Should You Buy CME Group Inc. (CME) or E*TRADE Financial Corporation (ETFC)?

CME Group Inc. (NASDAQ:CME) and E*TRADE Financial Corporation (NASDAQ:ETFC) are the two most active stocks in the Investment Brokerage – National industry based on today’s trading volumes. The market is clearly enthusiastic about both these stocks, but which is the better investment? To answer this, we will compare the two companies based on the strength of their growth, profitability, risk, returns, valuation, analyst recommendations, and insider trends.


Companies that can increase earnings at a high compound rate over time are attractive to investors. Analysts expect CME to grow earnings at a 8.90% annual rate over the next 5 years. Comparatively, ETFC is expected to grow at a 14.70% annual rate. All else equal, ETFC’s higher growth rate would imply a greater potential for capital appreciation.

Profitability and Returns

Growth doesn’t mean much if it comes at the cost of weak profitability. To adjust for differences in capital structure we’ll use EBITDA margin and Return on Investment (ROI) as measures of profitability and return. CME Group Inc. (CME) has an EBITDA margin of 73.24%, compared to an EBITDA margin of 50.07% for E*TRADE Financial Corporation (ETFC). This suggests that CME underlying business is more profitable. CME’s ROI is 6.40% while ETFC has a ROI of 1.40%. The interpretation is that CME’s business generates a higher return on investment than ETFC’s.

Cash Flow 

Earnings don’t always accurately reflect the amount of cash that a company brings in. CME’s free cash flow (“FCF”) per share for the trailing twelve months was +0.19. Comparatively, ETFC’s free cash flow per share was -4.37. On a percent-of-sales basis, CME’s free cash flow was 1.8% while ETFC converted -59.21% of its revenues into cash flow. This means that, for a given level of sales, CME is able to generate more free cash flow for investors.

Liquidity and Financial Risk

Liquidity and leverage ratios measure a company’s ability to meet short-term obligations and longer-term debts. CME’s debt-to-equity ratio is 0.11 versus a D/E of 6.69 for ETFC. ETFC is therefore the more solvent of the two companies, and has lower financial risk.

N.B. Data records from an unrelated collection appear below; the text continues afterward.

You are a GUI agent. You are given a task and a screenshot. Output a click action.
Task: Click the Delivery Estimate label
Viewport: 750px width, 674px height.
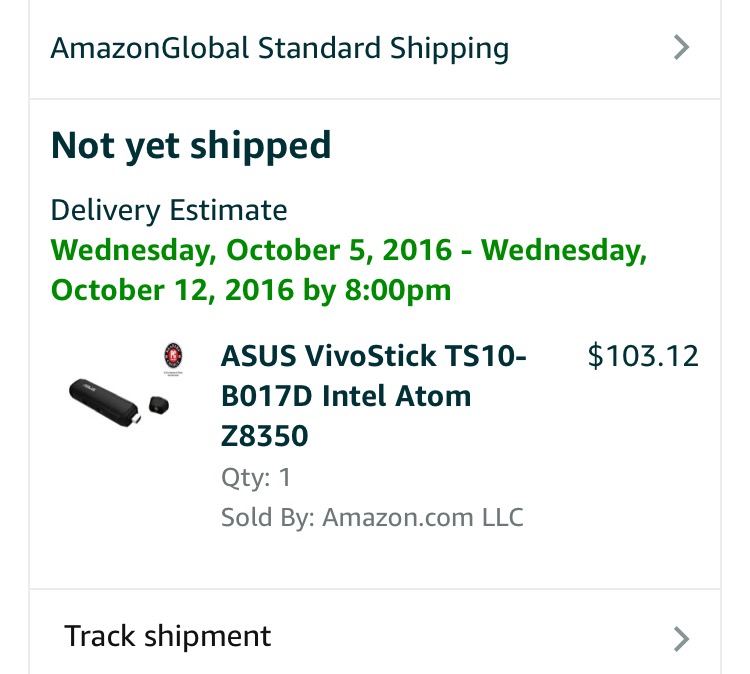[169, 210]
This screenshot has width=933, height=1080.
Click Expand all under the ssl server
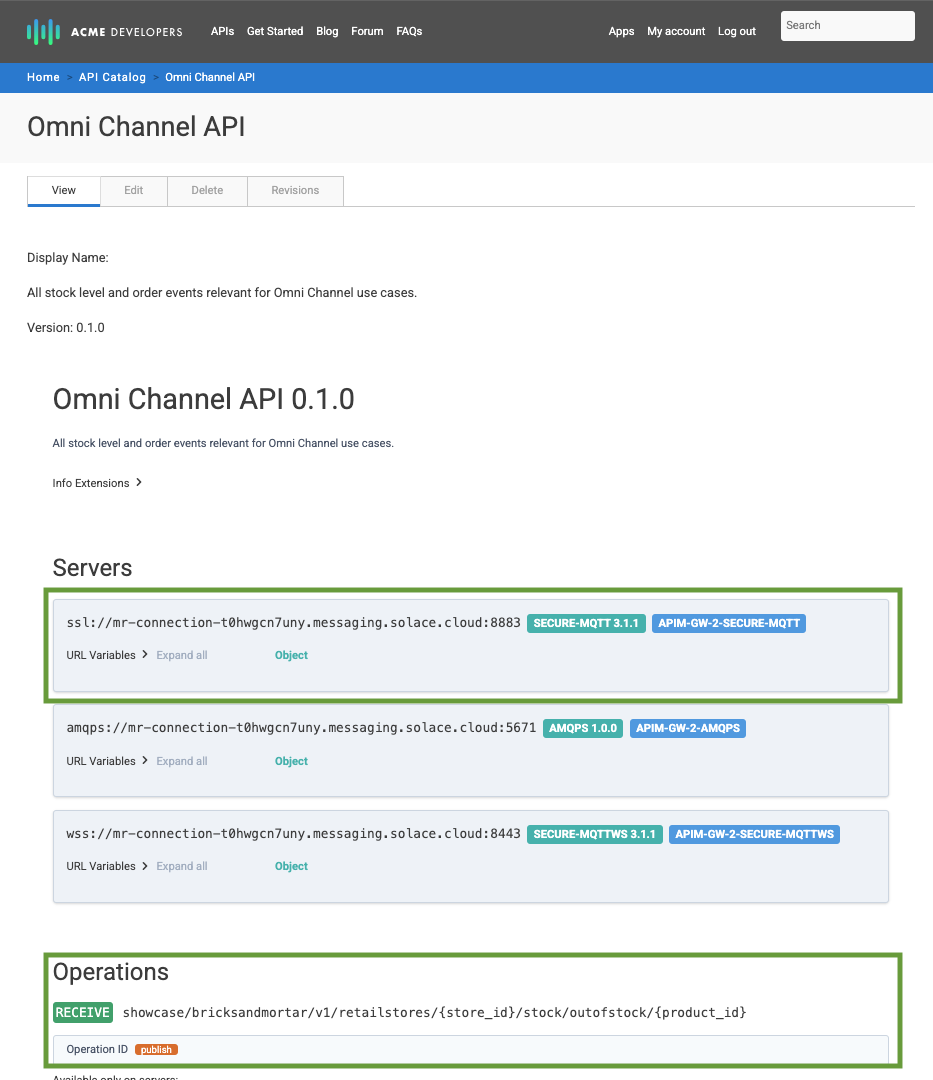[x=182, y=655]
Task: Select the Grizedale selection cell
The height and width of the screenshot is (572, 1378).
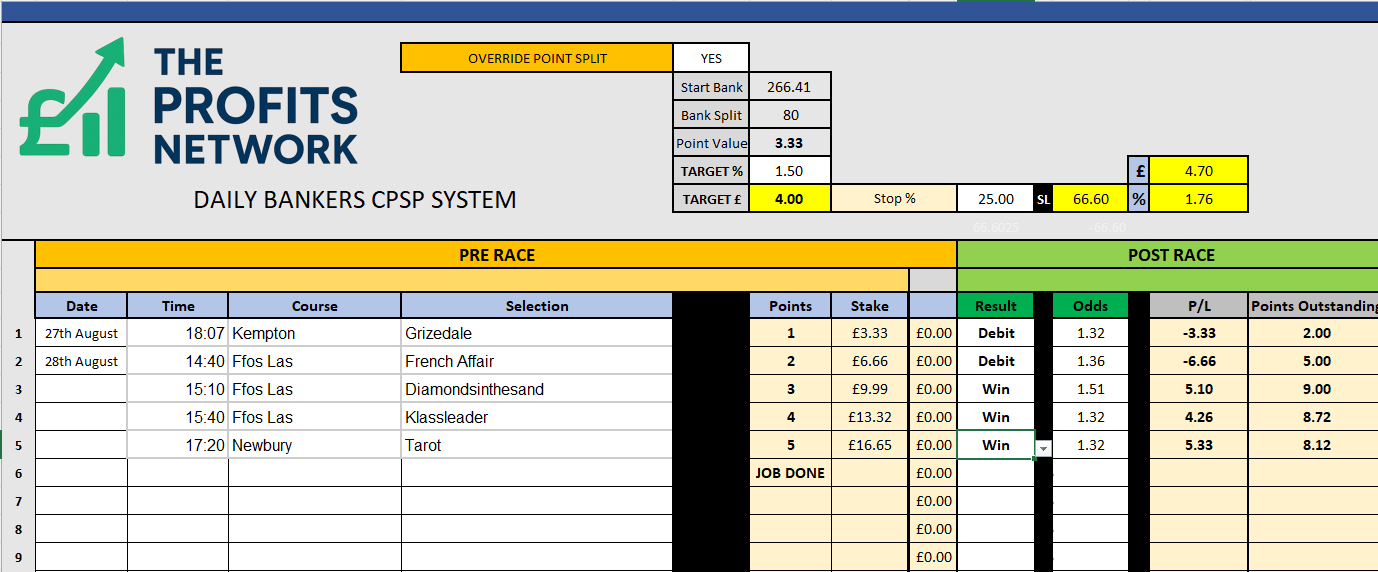Action: 536,333
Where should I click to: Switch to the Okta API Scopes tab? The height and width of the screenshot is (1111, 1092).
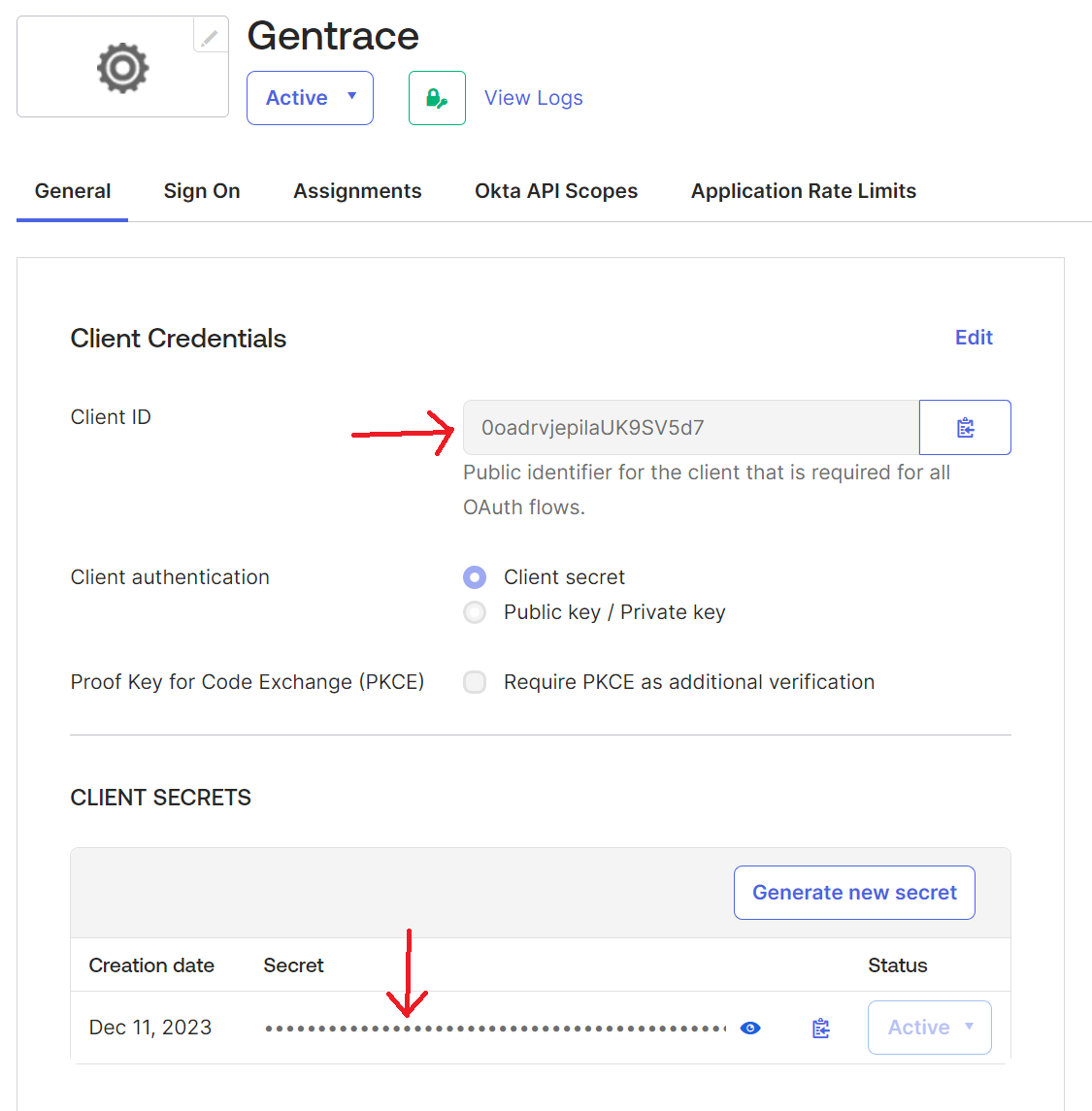tap(555, 190)
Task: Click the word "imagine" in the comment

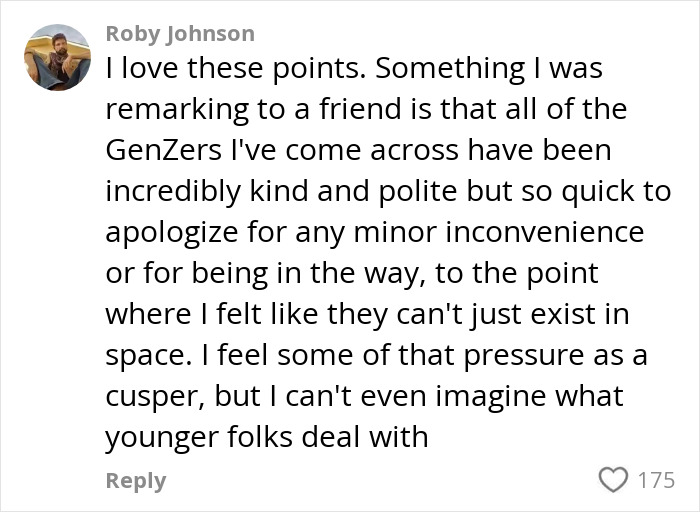Action: click(490, 397)
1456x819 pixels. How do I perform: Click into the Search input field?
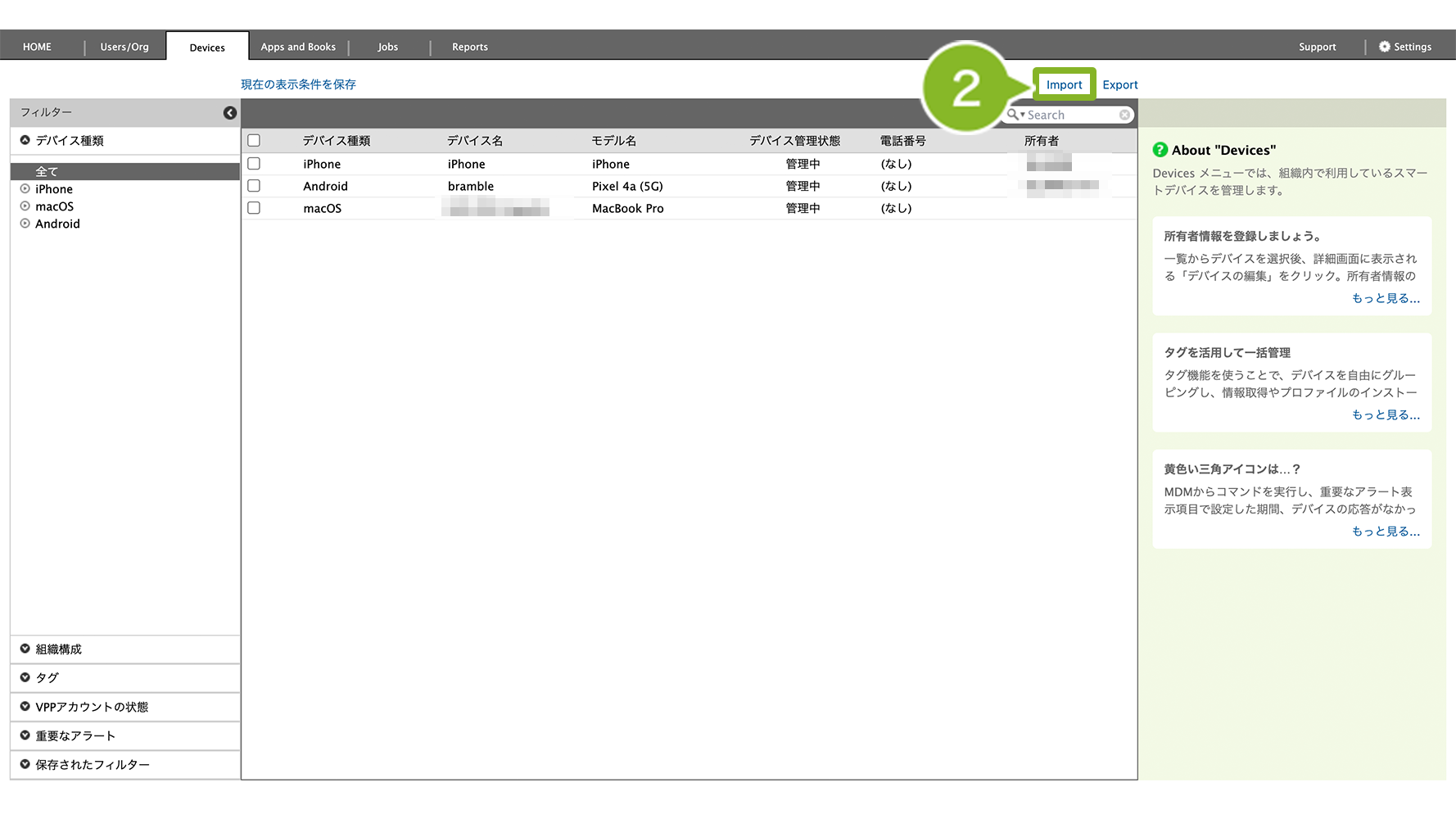click(1071, 115)
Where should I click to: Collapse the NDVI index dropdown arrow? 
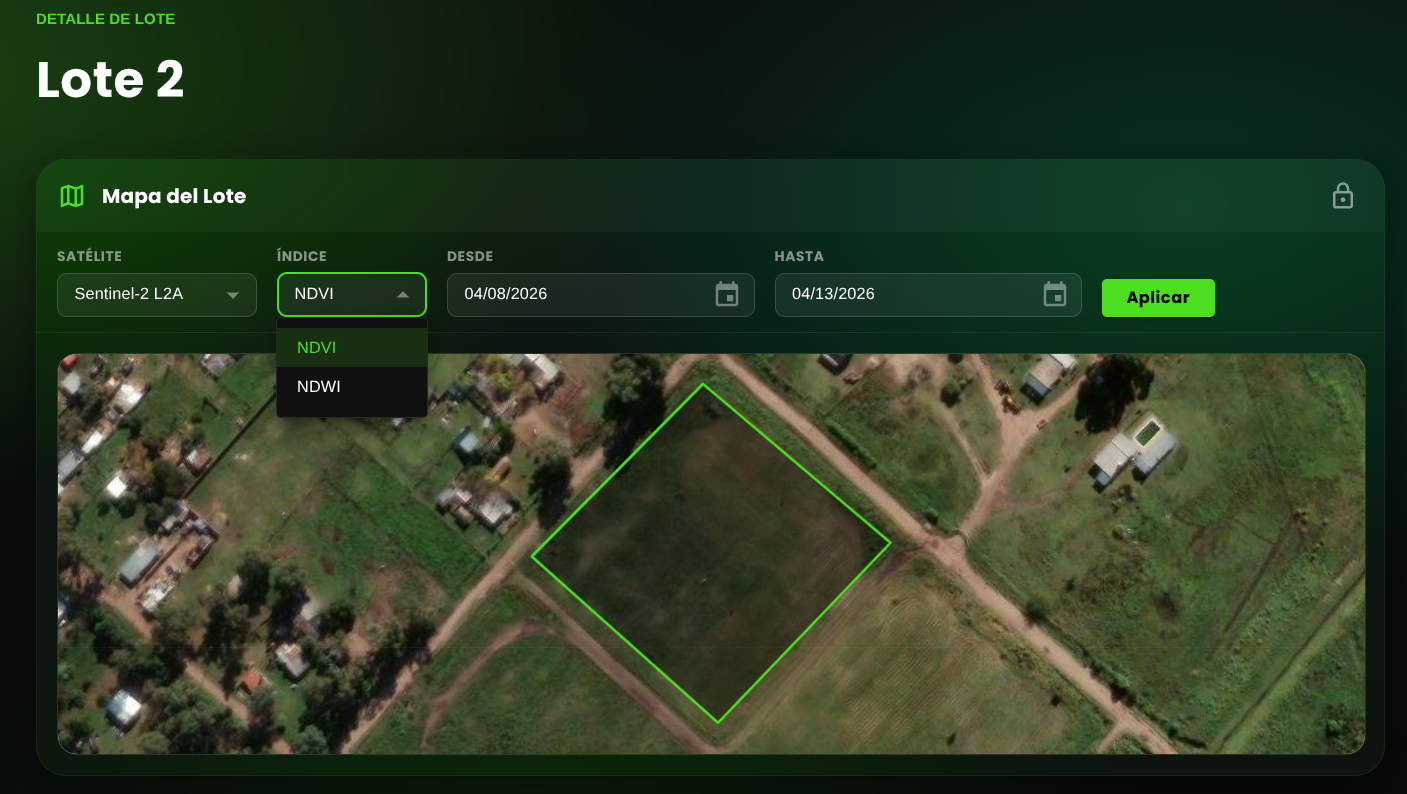[x=403, y=295]
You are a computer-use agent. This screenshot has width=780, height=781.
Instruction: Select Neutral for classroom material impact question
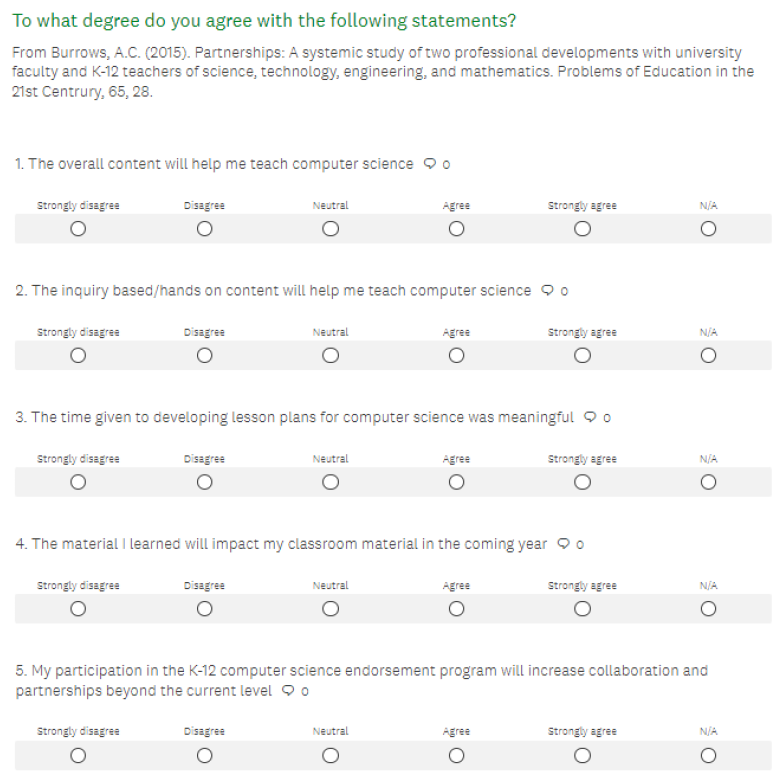pos(330,609)
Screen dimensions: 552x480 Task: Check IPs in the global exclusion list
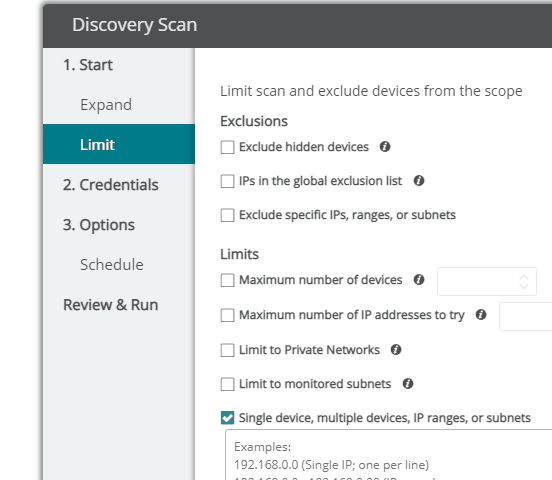[x=227, y=181]
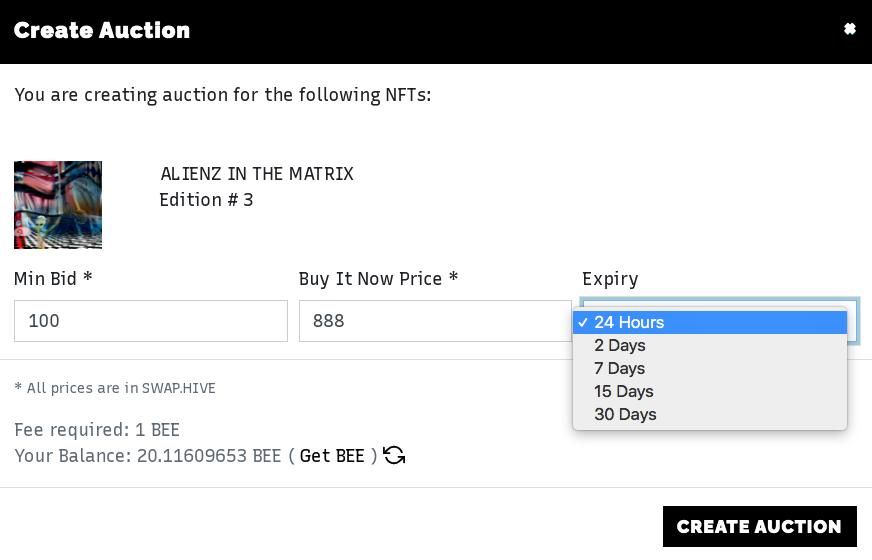Submit with the CREATE AUCTION button
872x560 pixels.
click(760, 526)
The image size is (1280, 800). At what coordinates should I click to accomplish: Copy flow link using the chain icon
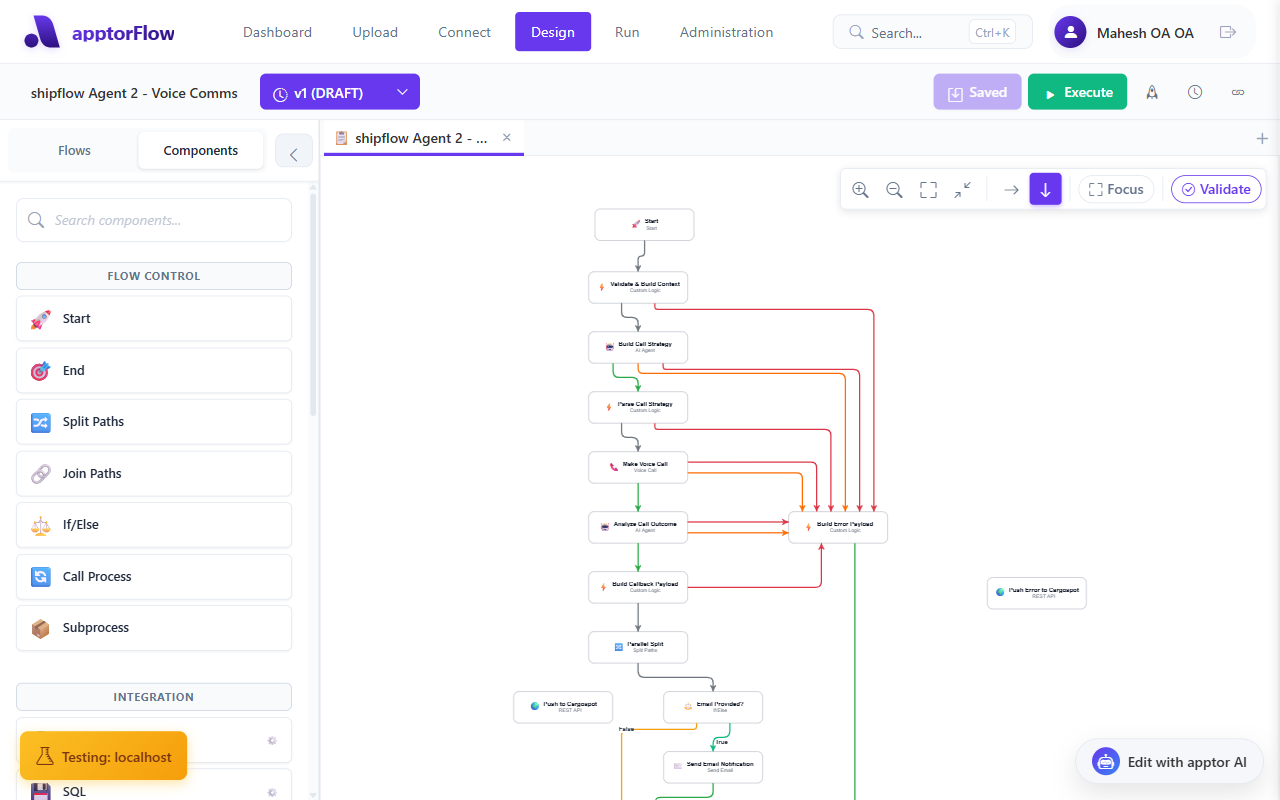pos(1237,91)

CME trades at a forward P/E of 24.20, a P/B of 2.09, and a P/S of 12.12, compared to a forward P/E of 16.19, a P/B of 1.76, and a P/S of 5.17 for ETFC. CME is the expensive of the two stocks on an earnings, book value and sales basis. Given that earnings are what matter most to investors, analysts tend to place a greater weight on the P/E.

Analyst Price Targets and Opinions

A cheap stock isn’t a good investment if the stock is priced accurately. To get a sense of “value” we must compare the current price to some measure of intrinsic value such as a price target. CME is currently priced at a -3.38% to its one-year price target of $132.91. Comparatively, ETFC is -11.55% relative to its price target of $45.36. This suggests that ETFC is the better investment over the next year.

The average investment recommendation on a scale of 1 to 5 (1 being a strong buy, 3 a hold, and 5 a sell) is 2.10 for CME and 2.30 for ETFC, which implies that analysts are more bullish on the outlook for ETFC.

Risk and Volatility

Beta is an important measure that gives investors a sense of the market risk associated with a particular stock. A beta above 1 signals above average market risk, while a beta below 1 implies below average volatility. CME has a beta of 0.72 and ETFC’s beta is 1.46. CME’s shares are therefore the less volatile of the two stocks.

Insider Activity and Investor Sentiment

Short interest is another tool that analysts use to gauge investor sentiment. It represents the percentage of a stock’s tradable shares that are being shorted. CME has a short ratio of 3.82 compared to a short interest of 1.95 for ETFC. This implies that the market is currently less bearish on the outlook for ETFC.


CME Group Inc. (NASDAQ:CME) beats E*TRADE Financial Corporation (NASDAQ:ETFC) on a total of 7 of the 13 factors compared between the two stocks. CME is more profitable, generates a higher return on investment, has higher cash flow per share, has a higher cash conversion rate and has lower financial risk. Finally, Z has better sentiment signals based on short interest.